Summer can be super fun time for some kids, but for others, it can mean a loss of structure and routine and therefore control.
I see this playing out moment to moment with my daughter. Everyday she wants to know exactly what we’re doing and when, and when the schedule doesn’t fall into place as planned, she becomes a screaming ball of anger. She doesn’t want to go to camp, she wants to be picked up from camp at exactly at 11:52, she wants ham for lunch, no – meatballs, and then I make her meatballs and she starts sobbing that she wanted grilled cheese.

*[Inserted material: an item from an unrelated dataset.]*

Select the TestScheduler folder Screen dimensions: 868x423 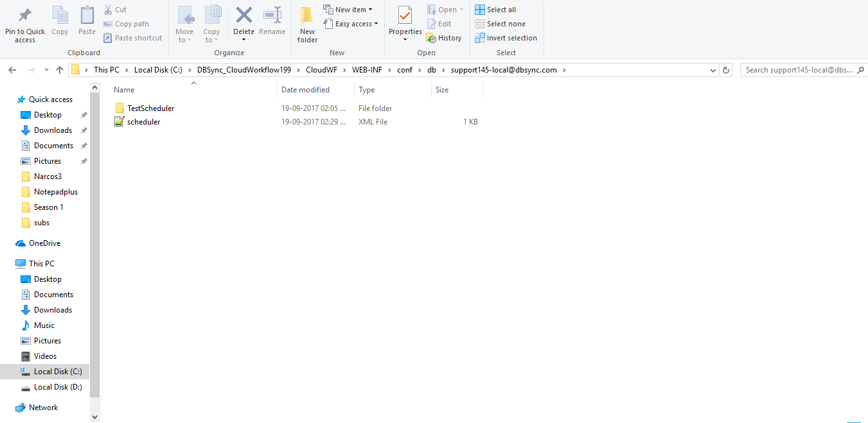(150, 108)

If we say we’re going to the park, she says no, then when I ask her what she wants to do, she says has no idea, and then starts sobbing again.
My original tactic for avoiding these breakdowns was to not tell her what we were doing until the last minute, or the night before.
This has backfired MAJORLY. I had planned a follow up appointment for her surgery, and when she finally found the night before, she was a mess. The fear and anger that arose in her was shocking! I was so not prepared for a meltdown, since it was just a simple check up, so I knew I needed to change my technique.
So, I started discussing our plans with her in advance.
This wasn’t much better. For example, this week, she was scheduled to have a play date with her friend, so my mom proposed taking my nephew who was visiting and my son to the movies while that was happening. My daughter was super excited about this play date as she hadn’t seen this friend since the end of school. Well, as soon as I told her about the boys going to the movies, she broke down in sobs, yelling that they weren’t allowed to go, and it wasn’t fair. Well, long story short, the boys went to Legoland instead, on my daughter’s suggestion, and when they came back with Legos, she realized she didn’t get to buy something, well, you can guess the reaction.
Nothing was appeasing her, no matter what I did.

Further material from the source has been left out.